How Mouse Connects to Your Assistant
Mouse implements the Model Context Protocol (MCP) as a local server running inside VS Code. Your AI coding assistant (GitHub Copilot, Claude Code, Amazon Q Developer, or any other MCP-compatible client) communicates with Mouse over MCP's stdio transport. The assistant sends tool calls, Mouse executes them against your workspace files, and returns structured results.
Everything runs locally. No file content leaves your machine, no intermediary services process your edits, and no network calls are made beyond the license heartbeat. The assistant interacts with Mouse the same way it interacts with any MCP server: through tool calls defined in Mouse's tool manifest.
What the Assistant Sees
Mouse exposes 10 tools to the assistant via MCP, organized around three capabilities.
Reading. The assistant can read files at specific line ranges, jump to a target line with surrounding context, search for literal text or regex patterns, and retrieve file metadata. These tools let the assistant investigate a file's structure and content before making changes.
Editing. The assistant can insert lines at a position, delete a range of lines, replace text by literal match, edit at character-level or column-level precision, and relocate content blocks. Each operation targets exact coordinates without reading or echoing surrounding content. Single-edit and batch-edit variants are available: single edits save immediately by default, while batch edits stage changes for review.
Staging. After batch editing (or any edit with staging enabled), the assistant can inspect the staged result against the original file, refine individual operations, unstage specific edits, or discard everything. Staging tools give the assistant a self-correction loop before changes reach disk.
For the complete tool catalog, see the Edit Operations Reference.
Staged Editing and the Dialog Box
When the assistant calls batch editing, changes are staged in memory rather than written to disk.
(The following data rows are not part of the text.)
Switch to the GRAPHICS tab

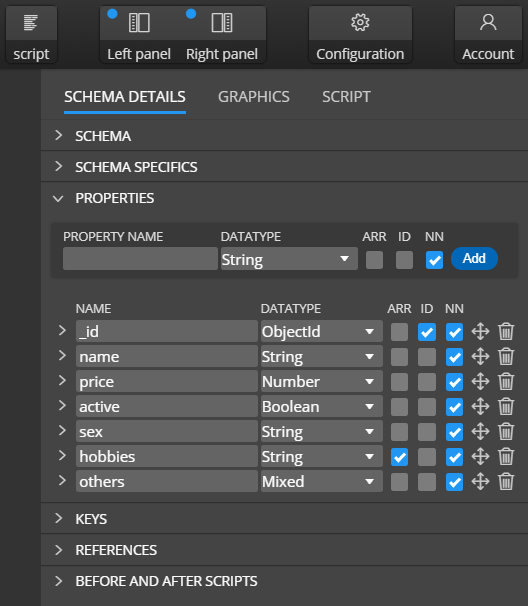pos(254,97)
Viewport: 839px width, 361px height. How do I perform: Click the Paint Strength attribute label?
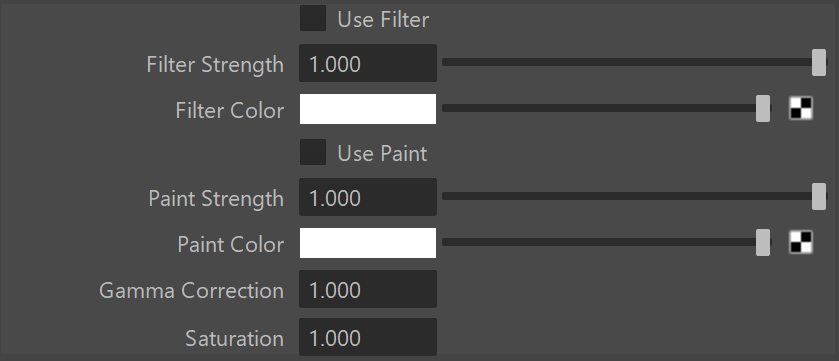tap(216, 198)
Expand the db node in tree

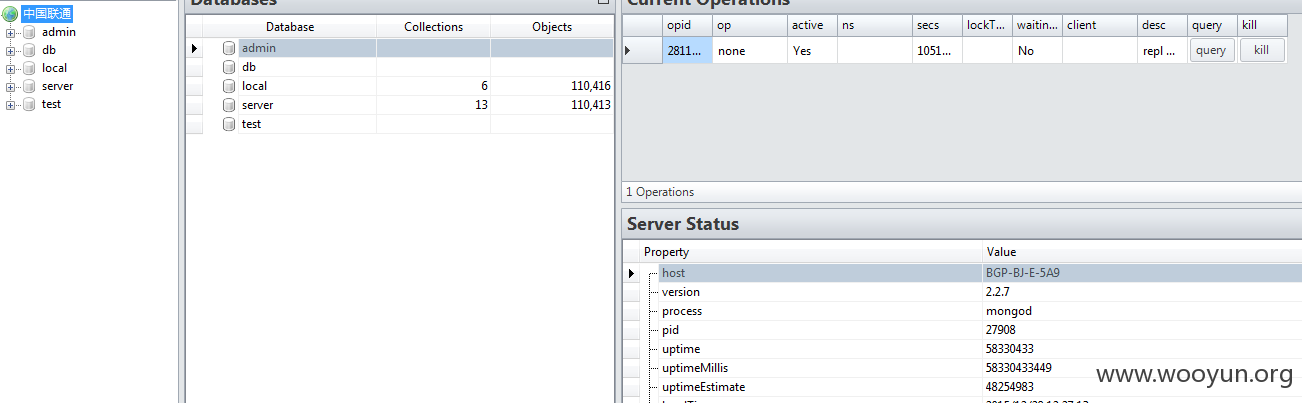[x=10, y=50]
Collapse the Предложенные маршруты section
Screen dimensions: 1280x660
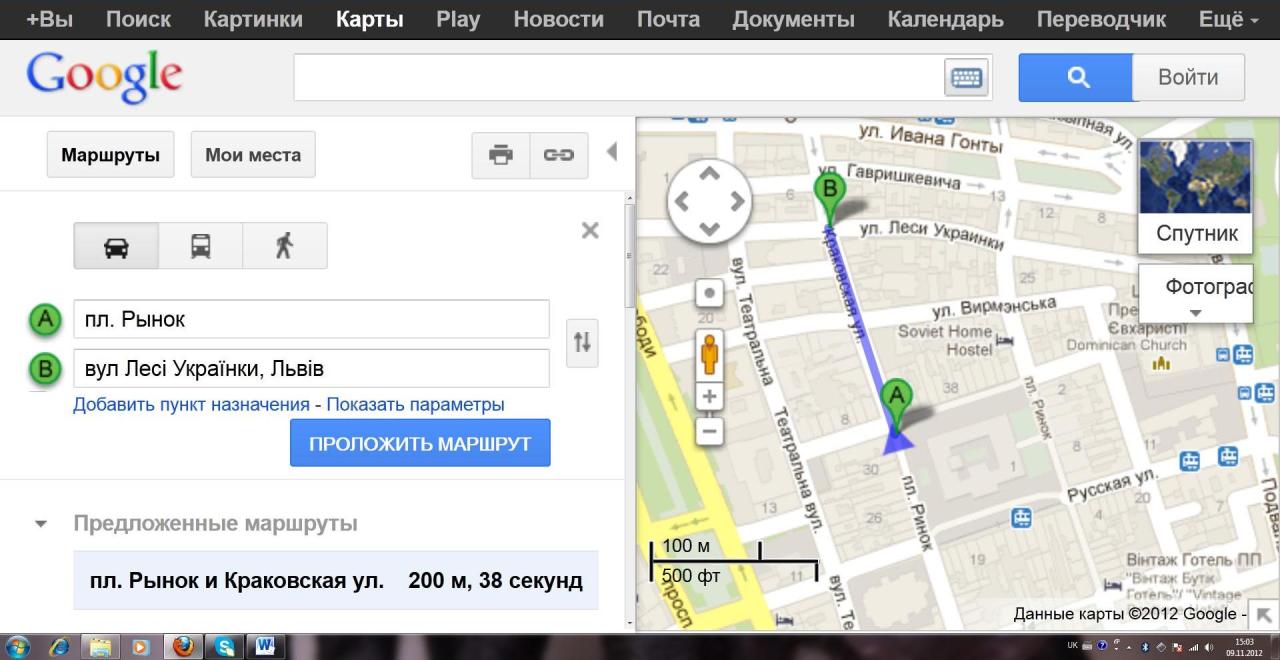point(41,523)
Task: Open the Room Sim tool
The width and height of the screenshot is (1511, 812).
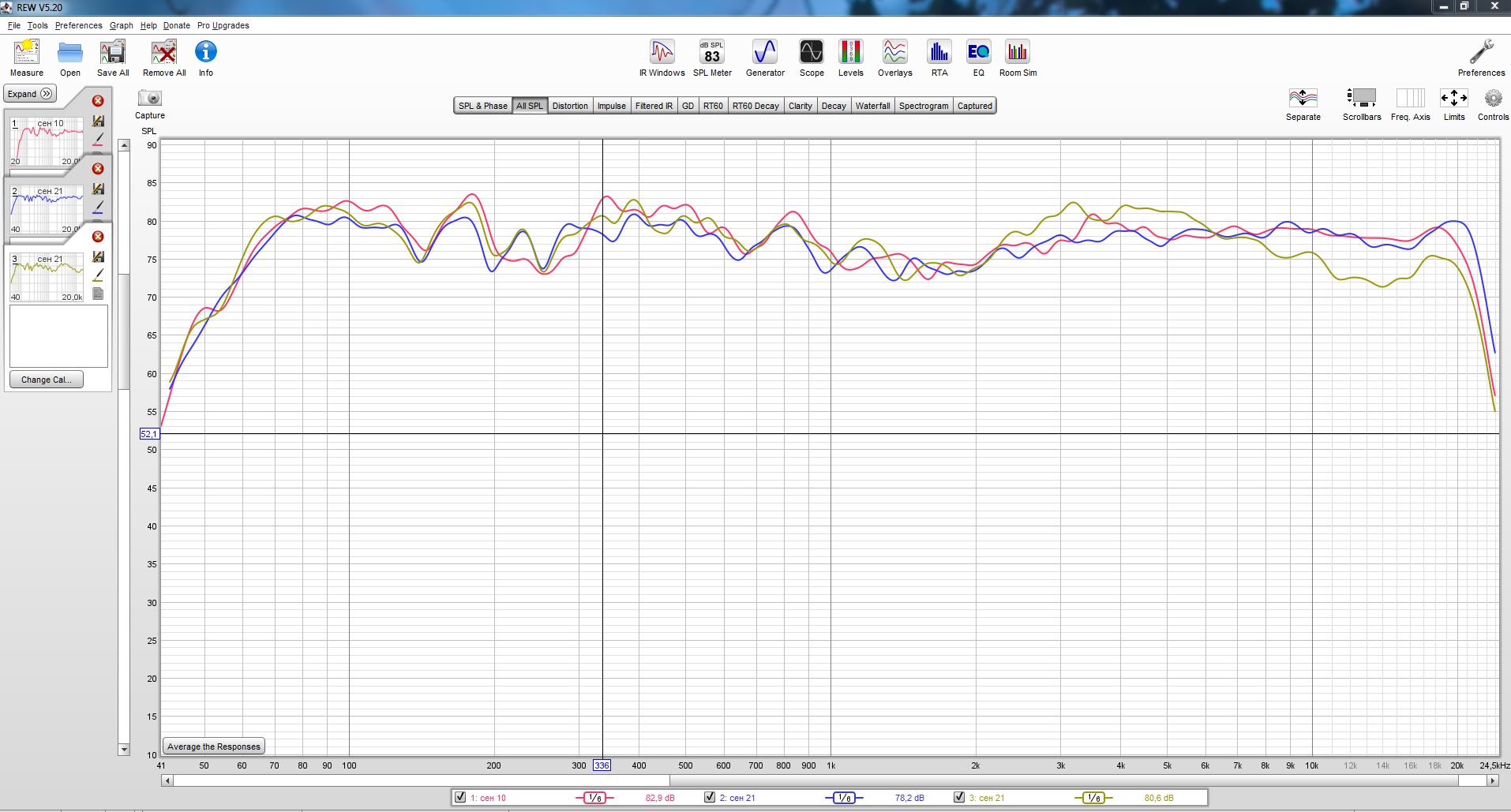Action: coord(1018,58)
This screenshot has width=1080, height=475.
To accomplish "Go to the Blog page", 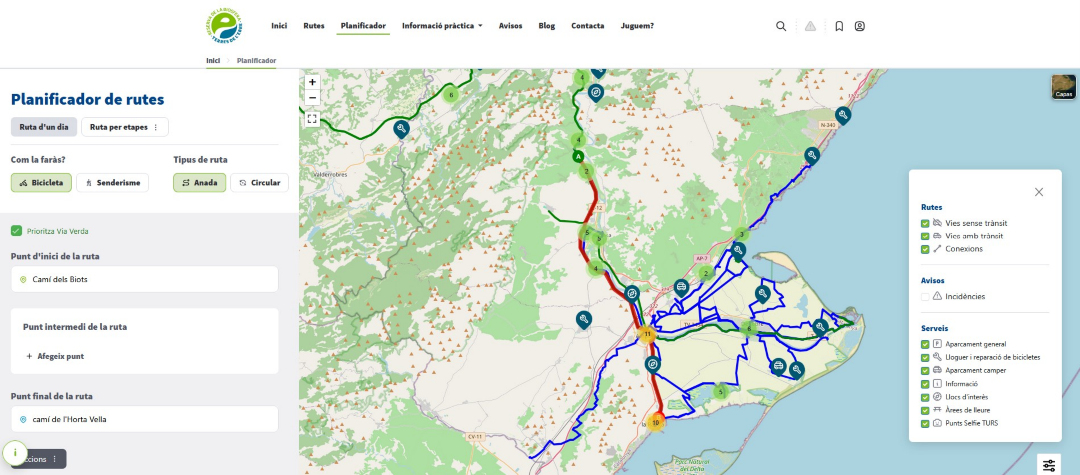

The original file remains untouched. At this point, the assistant enters what Mouse calls the Dialog Box: a state where every subsequent tool response includes reminders about the uncommitted changes and the available next steps (save, cancel, refine, or review with staged content). The name is borrowed from the front-end UX pattern of a dialog box that blocks further action until the user confirms or cancels, but there is no physical panel, modal, or notification on screen.
All operations within a batch reference the original file state. The fifth operation targets the same line numbers as the first, regardless of what other operations in the batch insert or delete. This eliminates the cascading line-drift problem that plagues sequential editing with built-in tools. If any single operation fails, the rest remain staged and the assistant can fix just the failure, then save everything together or discard the entire batch.
For full technical details on batch editing, self-correction, and the Dialog Box lifecycle, see Batch Editing and the Dialog Box.
Architectural Benefits
Traditional AI file editing depends on string replacement: find a block of text, echo it in full, and replace it with a modified version. This approach is token-expensive (the assistant must echo every line it wants to change or remove), fragile (a single whitespace mismatch causes silent failure or wrong-location matches), and irreversible (changes write directly to disk with no review step).
Mouse's coordinate-based architecture avoids these costs. Operations specify positions (line numbers, character offsets, column ranges) rather than echoing content. Edits are staged in memory for verification before being committed. Failed operations within a batch can be corrected without discarding successful ones. The result is lower token consumption, fewer broken files, and an auditable self-correction loop between the assistant and the workspace.